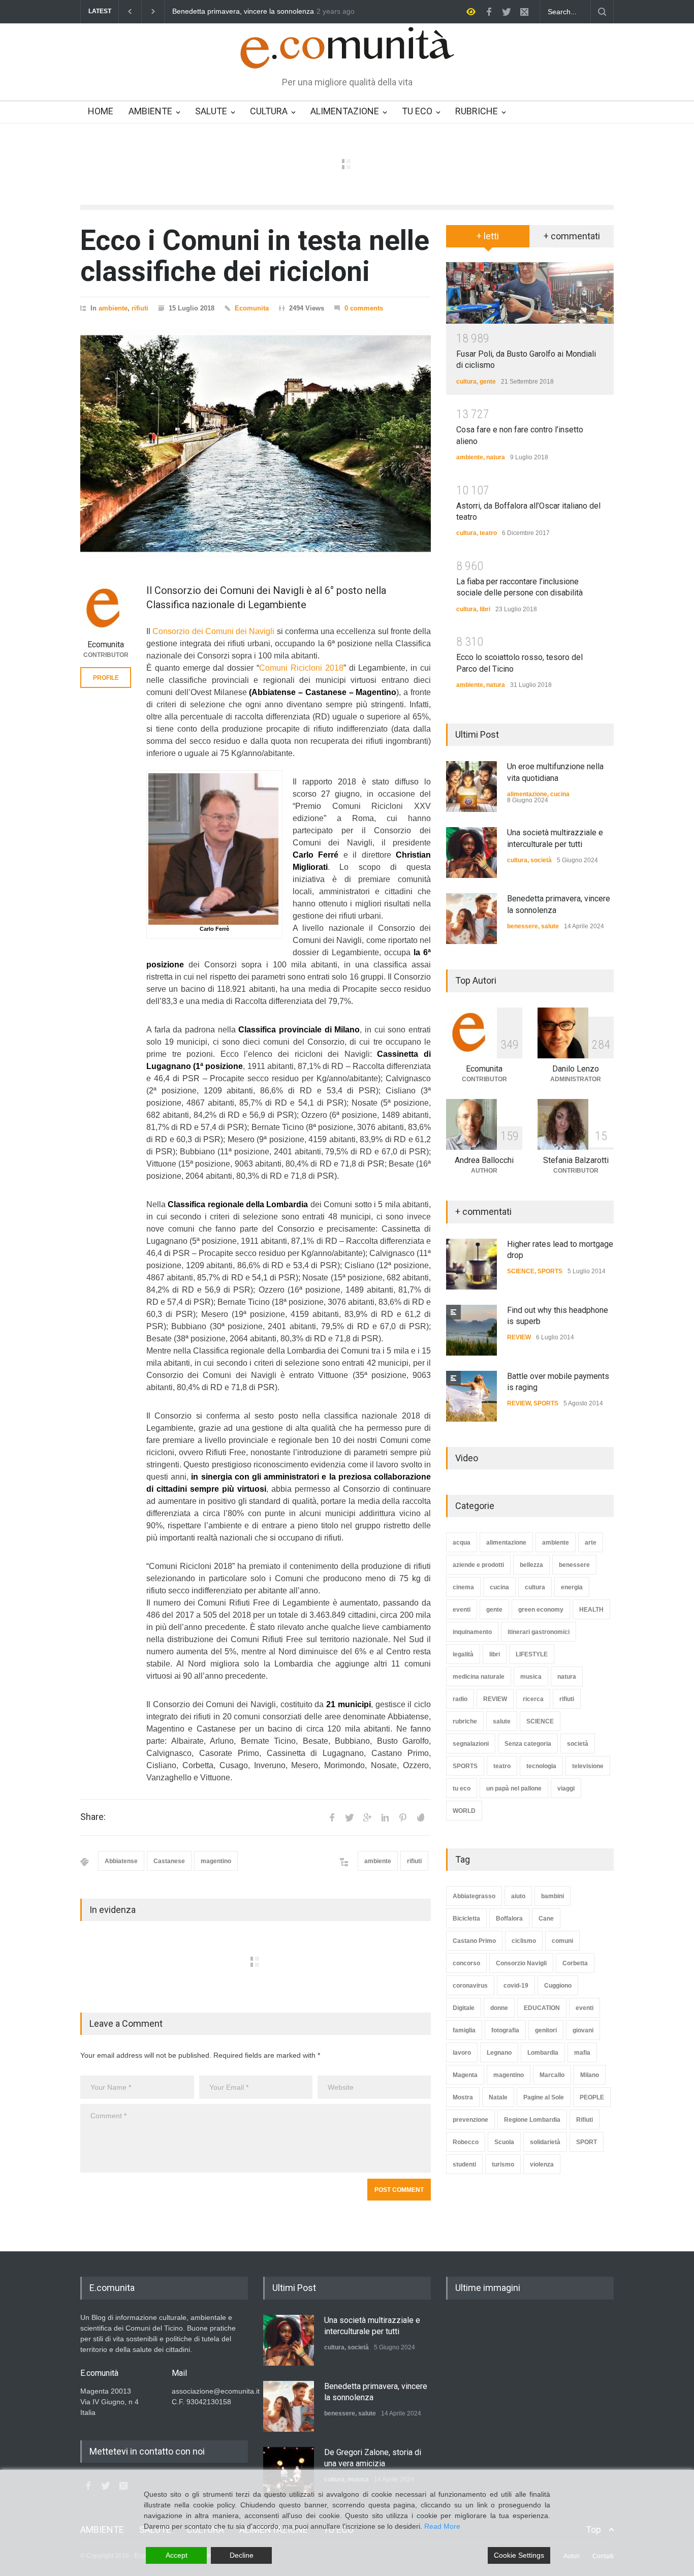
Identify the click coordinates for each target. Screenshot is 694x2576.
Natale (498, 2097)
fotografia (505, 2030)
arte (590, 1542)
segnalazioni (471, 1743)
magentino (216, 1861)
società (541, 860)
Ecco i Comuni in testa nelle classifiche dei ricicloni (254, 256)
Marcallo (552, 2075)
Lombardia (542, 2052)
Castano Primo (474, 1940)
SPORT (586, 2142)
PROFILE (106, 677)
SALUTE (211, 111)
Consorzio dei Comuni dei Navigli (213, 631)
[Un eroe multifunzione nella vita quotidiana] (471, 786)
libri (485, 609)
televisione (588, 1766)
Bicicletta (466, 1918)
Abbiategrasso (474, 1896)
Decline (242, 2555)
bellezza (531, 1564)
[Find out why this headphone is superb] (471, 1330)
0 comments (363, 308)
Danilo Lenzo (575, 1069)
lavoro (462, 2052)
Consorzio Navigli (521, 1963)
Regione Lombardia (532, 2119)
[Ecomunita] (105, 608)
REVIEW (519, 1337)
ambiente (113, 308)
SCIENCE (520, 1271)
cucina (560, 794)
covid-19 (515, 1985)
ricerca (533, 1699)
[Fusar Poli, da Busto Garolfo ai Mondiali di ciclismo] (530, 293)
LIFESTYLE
* * * * *
# Exercise requirements:
Every record, from top to bottom, gets written out exactly; no picture goes into the copy.

# Your response:
Identify the click coordinates for each target. Screenshot is 694x2576.
Natale (498, 2097)
fotografia (505, 2030)
arte (590, 1542)
segnalazioni (471, 1743)
magentino (216, 1861)
società (541, 860)
Ecco i Comuni in testa nelle classifiche dei ricicloni (254, 256)
Marcallo (552, 2075)
Lombardia (542, 2052)
Castano Primo (474, 1940)
SPORT (586, 2142)
PROFILE (106, 677)
SALUTE (211, 111)
Consorzio dei Comuni dei Navigli (213, 631)
[Un eroe multifunzione nella vita quotidiana] (471, 786)
libri (485, 609)
televisione (588, 1766)
Bicicletta (466, 1918)
Abbiategrasso (474, 1896)
Decline (242, 2555)
bellezza (531, 1564)
[Find out why this headphone is superb] (471, 1330)
0 comments (363, 308)
Danilo Lenzo (575, 1069)
lavoro (462, 2052)
Consorzio Navigli (521, 1963)
Regione Lombardia (532, 2119)
[Ecomunita] (105, 608)
REVIEW (519, 1337)
ambiente (113, 308)
SCIENCE (520, 1271)
cucina (560, 794)
covid-19 (515, 1985)
ricerca (533, 1699)
[Fusar Poli, da Busto Garolfo ai Mondiali di ciclismo] (530, 293)
LIFESTYLE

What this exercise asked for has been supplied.